What is asked:
Copy each line of the data below that contains the word "Extract".

Given records:
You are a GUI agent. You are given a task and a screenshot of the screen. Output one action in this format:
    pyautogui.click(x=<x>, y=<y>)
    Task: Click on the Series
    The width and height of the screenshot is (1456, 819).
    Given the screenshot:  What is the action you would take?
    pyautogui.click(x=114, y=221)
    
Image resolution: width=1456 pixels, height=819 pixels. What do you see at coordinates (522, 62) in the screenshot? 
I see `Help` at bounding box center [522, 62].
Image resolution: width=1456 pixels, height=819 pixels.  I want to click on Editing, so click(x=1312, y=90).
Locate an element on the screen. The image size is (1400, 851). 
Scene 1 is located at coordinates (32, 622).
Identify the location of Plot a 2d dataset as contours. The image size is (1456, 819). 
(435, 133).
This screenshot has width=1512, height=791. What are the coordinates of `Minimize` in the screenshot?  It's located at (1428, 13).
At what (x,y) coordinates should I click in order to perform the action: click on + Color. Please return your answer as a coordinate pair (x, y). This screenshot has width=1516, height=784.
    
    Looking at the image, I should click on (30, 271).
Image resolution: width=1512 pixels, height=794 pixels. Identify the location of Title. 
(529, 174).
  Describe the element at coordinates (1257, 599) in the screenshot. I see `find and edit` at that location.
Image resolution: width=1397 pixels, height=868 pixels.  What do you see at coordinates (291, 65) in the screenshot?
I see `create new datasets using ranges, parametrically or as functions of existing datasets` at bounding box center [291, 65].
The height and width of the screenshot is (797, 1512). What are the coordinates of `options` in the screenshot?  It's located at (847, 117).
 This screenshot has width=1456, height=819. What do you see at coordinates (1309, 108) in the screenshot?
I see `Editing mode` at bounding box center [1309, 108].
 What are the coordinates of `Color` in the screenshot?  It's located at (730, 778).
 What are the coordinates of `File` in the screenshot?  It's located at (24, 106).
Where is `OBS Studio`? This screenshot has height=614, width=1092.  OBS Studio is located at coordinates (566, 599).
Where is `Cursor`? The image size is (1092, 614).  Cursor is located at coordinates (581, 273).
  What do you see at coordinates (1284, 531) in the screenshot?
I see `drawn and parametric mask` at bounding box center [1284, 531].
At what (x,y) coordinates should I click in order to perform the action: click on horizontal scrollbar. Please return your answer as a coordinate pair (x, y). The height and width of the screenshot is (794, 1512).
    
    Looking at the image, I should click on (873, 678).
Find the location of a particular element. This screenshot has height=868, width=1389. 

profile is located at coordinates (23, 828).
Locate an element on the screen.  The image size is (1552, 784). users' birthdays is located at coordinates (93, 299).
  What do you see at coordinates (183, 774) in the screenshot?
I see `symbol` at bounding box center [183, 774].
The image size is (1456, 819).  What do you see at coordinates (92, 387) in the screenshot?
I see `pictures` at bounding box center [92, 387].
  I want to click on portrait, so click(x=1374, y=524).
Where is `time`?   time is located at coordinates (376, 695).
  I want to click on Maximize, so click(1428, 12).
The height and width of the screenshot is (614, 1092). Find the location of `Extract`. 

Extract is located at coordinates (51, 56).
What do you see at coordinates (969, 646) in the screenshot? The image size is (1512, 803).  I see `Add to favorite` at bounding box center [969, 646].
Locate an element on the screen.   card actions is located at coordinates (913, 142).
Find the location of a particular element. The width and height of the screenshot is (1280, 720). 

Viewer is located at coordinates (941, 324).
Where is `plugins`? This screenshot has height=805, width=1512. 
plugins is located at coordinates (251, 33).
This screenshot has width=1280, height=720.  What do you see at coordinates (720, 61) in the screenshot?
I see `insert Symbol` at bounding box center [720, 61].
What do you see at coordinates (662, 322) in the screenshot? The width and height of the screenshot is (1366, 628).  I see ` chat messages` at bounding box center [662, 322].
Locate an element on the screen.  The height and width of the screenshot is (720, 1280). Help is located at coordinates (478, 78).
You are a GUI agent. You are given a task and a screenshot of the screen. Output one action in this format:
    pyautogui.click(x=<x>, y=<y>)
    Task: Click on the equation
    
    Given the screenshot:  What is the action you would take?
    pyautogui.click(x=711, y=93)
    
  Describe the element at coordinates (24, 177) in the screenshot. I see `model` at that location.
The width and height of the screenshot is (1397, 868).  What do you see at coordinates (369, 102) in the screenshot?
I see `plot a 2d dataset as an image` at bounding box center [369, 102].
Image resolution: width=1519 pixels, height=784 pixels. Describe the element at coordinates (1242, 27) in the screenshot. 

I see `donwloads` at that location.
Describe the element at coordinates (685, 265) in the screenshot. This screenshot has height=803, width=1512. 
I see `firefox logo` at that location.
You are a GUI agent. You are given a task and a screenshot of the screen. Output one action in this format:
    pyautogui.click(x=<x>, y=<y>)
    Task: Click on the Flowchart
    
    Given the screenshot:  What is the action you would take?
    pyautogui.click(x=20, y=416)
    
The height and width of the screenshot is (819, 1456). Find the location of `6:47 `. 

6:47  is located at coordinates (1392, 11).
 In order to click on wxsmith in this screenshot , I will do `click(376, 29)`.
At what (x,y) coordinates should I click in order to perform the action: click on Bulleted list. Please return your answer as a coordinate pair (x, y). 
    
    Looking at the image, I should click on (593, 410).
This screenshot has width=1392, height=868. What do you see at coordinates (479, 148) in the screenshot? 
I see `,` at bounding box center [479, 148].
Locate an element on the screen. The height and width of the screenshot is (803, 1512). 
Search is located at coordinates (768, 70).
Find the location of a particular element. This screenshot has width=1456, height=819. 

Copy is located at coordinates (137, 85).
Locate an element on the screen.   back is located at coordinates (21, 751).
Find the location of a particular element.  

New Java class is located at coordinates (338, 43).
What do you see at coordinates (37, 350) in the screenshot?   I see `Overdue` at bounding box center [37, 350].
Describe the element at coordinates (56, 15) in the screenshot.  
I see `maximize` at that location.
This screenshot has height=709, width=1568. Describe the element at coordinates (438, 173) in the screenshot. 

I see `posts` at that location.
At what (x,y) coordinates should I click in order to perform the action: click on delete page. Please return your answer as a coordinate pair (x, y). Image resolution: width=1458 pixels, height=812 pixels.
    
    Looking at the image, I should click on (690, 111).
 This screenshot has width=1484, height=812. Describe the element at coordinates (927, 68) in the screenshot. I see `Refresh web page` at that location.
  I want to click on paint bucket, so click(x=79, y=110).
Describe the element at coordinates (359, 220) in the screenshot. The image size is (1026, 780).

Full response:
The height and width of the screenshot is (614, 1092). Find the location of `Extract`. 
Extract is located at coordinates (51, 56).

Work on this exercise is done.